The FCC has signaled it does not plan to change its plans to raise broadcast regulatory fees, a move that has the National Association of Broadcasters pushing back hard.
The commission voted May 13 to propose collecting $339 million in regulatory fees for 2020, including the fee increase for broadcasters. The FCC did seek comment as part of the approved Notice of Proposed Rulemaking (NPRM)--which is not a final order--on how the FCC could help regulated entities hammered by the pandemic.
But NAB said the FCC has not explained why it has denied broadcasters relief given the pandemic.
Related: Broadcasters Ask FCC to Suspend Fee Hike, Citing Pandemic
In comments this week on the NPRM, NAB said said the FCC's approach was "patently unfair and likely unlawful." But it was not done. It said the FCC needed to get its head out of its sandbox and recognize the inequity of its approach, and the "stranglehold" it puts on the industry, especially during a national crisis.

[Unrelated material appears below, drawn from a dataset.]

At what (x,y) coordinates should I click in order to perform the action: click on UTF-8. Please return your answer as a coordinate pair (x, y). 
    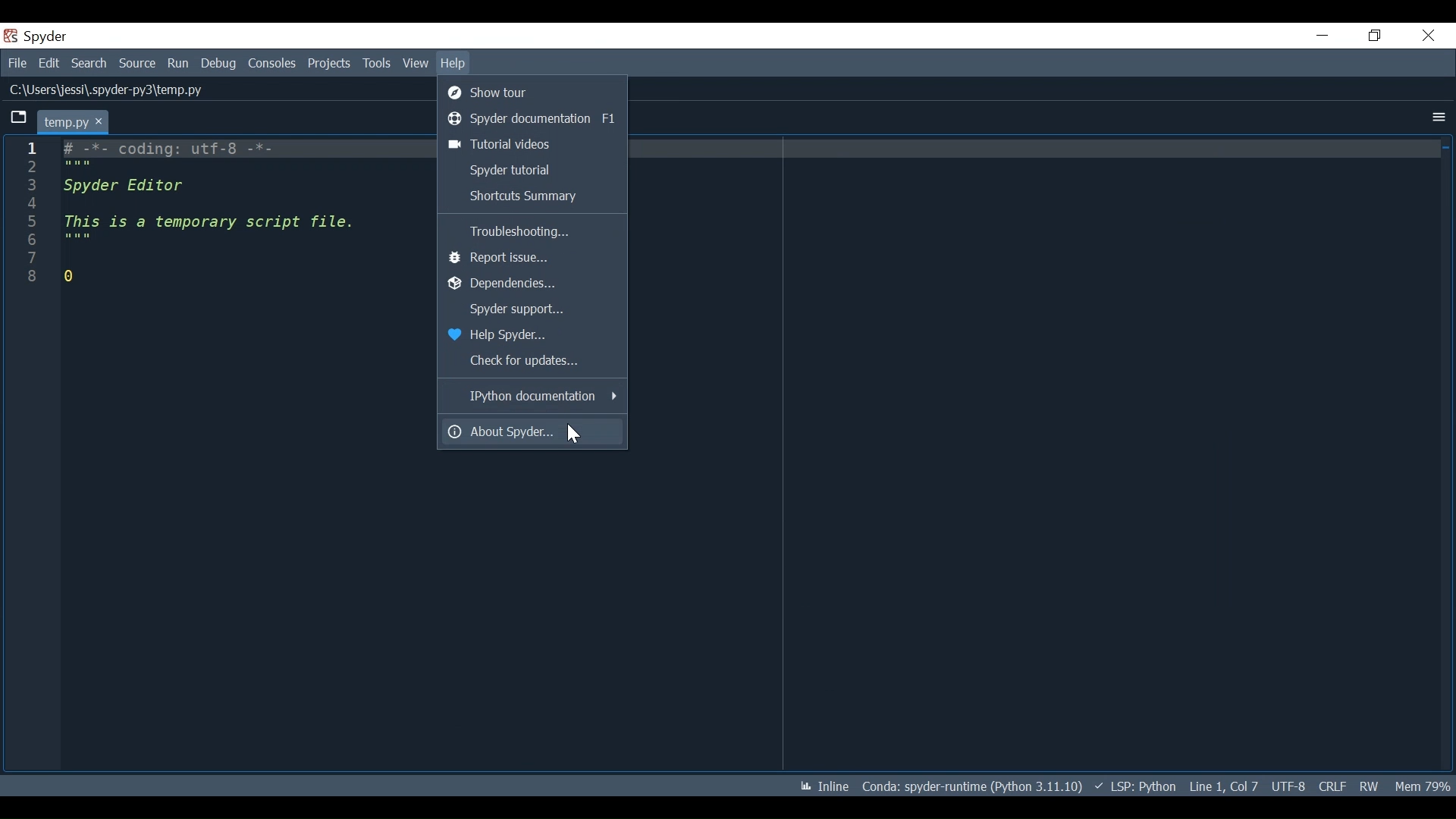
    Looking at the image, I should click on (1291, 785).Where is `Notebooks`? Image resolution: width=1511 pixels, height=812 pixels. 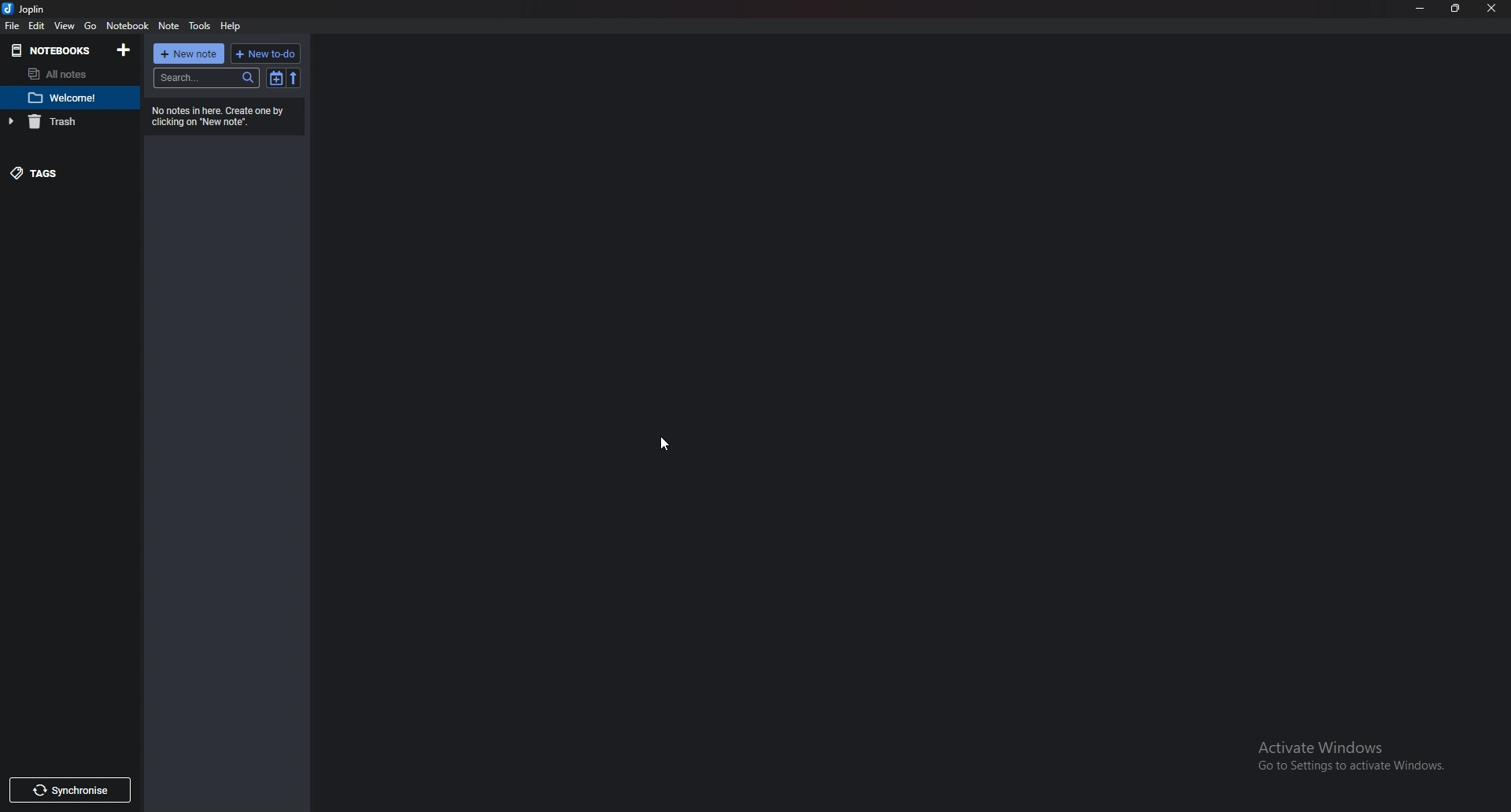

The NAB said the FCC "(a) fails to address the impact of the COVID-19 pandemic on broadcasters’ ability to sustain yet another increase in fees; (b) continues to offer opaque explanations for how it arrives at its conclusions; and (c) and ignores the considerable Commission resources that industries such as the tech industry use to the detriment of broadcasters and other licensees."
NAB also points to apparent declines in the FTEs (full time employees) in the wireline bureaus, while the FTE numbers for the Media Bureau remained steady. The FCC's fees are based on how many FTE's it takes to regulate a particular service--broadcast, cable, satellite, wireless. "[T]he unrelated decreases in these other Bureaus may have caused the overall percentage of direct Commission FTEs attributed to the Media Bureau to increase," it said. But, given that it is "virtually impossible for interested parties to discern the Commission’s process," said NAB, it is "at a loss as to understand how the Commission can repeatedly fail to explain how it arrives at its numbers."
NAB said the FCC has to confirm that "its allocation of both direct and indirect FTEs to the Media Bureau is accurate and fact-based, and not just a convenient by-product of staff reductions in other bureaus."